*** Exercise data Section Begins ***
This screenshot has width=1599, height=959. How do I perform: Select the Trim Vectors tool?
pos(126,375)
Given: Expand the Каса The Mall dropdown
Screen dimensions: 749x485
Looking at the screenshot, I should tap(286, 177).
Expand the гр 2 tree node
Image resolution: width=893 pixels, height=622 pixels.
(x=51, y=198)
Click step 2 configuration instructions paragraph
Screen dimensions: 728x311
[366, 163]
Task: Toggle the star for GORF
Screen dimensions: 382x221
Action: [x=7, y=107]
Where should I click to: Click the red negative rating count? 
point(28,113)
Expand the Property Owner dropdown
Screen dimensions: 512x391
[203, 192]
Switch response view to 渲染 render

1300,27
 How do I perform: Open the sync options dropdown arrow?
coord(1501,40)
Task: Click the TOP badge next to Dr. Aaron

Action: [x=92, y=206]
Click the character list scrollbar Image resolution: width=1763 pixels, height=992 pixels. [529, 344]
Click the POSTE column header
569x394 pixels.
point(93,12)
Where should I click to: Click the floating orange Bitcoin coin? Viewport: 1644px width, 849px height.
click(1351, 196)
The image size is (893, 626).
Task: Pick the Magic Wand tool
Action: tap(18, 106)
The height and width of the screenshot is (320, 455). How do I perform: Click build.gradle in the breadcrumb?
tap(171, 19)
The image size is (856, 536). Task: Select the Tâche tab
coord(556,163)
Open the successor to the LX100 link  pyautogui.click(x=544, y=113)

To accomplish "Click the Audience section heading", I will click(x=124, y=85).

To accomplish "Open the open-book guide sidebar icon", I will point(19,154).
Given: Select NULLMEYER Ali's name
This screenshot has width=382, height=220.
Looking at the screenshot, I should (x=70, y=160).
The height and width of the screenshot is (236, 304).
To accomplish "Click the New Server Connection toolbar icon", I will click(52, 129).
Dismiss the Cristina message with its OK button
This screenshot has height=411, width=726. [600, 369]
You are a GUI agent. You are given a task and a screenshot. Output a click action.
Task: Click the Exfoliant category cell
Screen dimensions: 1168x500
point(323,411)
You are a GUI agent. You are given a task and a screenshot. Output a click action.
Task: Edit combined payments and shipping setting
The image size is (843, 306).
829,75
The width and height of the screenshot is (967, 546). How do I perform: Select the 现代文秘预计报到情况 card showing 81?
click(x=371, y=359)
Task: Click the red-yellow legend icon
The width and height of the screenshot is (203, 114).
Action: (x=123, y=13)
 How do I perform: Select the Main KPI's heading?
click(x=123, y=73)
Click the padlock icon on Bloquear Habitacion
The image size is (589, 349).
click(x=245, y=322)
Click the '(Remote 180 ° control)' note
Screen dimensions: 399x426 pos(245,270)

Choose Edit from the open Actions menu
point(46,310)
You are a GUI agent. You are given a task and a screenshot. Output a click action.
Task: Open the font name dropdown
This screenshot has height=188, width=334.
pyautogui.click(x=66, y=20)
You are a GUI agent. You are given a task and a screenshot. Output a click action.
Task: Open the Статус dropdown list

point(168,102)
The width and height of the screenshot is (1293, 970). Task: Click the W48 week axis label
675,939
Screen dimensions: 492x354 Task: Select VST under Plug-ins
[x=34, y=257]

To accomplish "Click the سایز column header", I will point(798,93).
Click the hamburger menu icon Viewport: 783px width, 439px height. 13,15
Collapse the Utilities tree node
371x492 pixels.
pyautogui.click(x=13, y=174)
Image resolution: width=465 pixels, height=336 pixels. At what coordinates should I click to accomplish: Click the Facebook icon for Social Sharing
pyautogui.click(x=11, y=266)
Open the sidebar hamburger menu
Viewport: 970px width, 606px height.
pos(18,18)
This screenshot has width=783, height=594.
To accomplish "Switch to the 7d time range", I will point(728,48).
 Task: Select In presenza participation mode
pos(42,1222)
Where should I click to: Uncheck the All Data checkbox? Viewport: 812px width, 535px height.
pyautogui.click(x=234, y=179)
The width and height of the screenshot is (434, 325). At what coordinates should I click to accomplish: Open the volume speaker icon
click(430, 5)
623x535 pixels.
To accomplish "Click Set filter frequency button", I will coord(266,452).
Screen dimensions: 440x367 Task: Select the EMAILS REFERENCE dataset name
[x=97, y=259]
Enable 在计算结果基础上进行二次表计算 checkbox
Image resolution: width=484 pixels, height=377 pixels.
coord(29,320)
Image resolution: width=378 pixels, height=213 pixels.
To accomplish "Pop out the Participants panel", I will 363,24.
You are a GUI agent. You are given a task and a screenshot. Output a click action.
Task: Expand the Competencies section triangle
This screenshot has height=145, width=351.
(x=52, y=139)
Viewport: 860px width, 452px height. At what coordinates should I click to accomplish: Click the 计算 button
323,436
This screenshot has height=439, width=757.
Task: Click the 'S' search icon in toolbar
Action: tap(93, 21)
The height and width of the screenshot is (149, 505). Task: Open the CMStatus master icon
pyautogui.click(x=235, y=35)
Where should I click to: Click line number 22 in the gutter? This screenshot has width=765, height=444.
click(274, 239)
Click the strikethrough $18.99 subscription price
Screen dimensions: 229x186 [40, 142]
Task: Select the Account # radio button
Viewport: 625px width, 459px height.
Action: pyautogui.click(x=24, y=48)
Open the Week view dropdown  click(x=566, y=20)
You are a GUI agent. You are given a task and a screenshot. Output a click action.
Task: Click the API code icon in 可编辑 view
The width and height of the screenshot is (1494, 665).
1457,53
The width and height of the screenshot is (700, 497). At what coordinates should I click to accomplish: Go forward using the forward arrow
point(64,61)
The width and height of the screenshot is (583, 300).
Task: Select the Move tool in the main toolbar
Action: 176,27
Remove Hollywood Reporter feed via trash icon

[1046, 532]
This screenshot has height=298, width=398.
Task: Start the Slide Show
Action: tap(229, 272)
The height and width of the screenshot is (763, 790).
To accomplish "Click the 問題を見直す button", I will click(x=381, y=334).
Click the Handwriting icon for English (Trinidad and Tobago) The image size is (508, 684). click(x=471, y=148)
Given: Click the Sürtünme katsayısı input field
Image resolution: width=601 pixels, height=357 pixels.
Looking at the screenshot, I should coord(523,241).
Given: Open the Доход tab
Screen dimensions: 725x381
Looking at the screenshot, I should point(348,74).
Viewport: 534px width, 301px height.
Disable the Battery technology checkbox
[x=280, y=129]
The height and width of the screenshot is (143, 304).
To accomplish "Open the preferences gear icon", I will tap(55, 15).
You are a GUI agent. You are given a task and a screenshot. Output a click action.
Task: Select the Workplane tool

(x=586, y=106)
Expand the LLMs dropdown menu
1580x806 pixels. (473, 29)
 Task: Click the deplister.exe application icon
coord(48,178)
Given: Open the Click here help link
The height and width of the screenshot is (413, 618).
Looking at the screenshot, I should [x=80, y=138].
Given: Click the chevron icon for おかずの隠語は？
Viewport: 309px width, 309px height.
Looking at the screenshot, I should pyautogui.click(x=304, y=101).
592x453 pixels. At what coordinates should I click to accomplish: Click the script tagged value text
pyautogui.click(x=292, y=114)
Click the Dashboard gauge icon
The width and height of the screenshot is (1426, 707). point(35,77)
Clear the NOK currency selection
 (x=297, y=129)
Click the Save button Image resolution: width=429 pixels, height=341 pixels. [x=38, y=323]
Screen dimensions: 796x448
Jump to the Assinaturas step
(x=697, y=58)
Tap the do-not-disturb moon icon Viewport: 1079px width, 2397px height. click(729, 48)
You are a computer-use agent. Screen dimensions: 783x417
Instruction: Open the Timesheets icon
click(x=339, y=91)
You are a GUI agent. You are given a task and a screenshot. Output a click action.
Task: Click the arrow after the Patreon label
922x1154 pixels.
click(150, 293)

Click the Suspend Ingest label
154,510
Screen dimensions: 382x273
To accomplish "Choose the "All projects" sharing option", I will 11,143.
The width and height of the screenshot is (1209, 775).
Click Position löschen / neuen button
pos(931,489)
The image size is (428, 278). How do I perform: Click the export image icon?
*** Exercise data Section Ends ***
### Problem to solve
In the entries above, find the line holding "How do I perform: Open" and the line holding "Click the character"; print both of them and every line between, exactly, and nothing else.

### Task output
 How do I perform: Open the sync options dropdown arrow?
coord(1501,40)
Task: Click the TOP badge next to Dr. Aaron

Action: [x=92, y=206]
Click the character list scrollbar Image resolution: width=1763 pixels, height=992 pixels. [529, 344]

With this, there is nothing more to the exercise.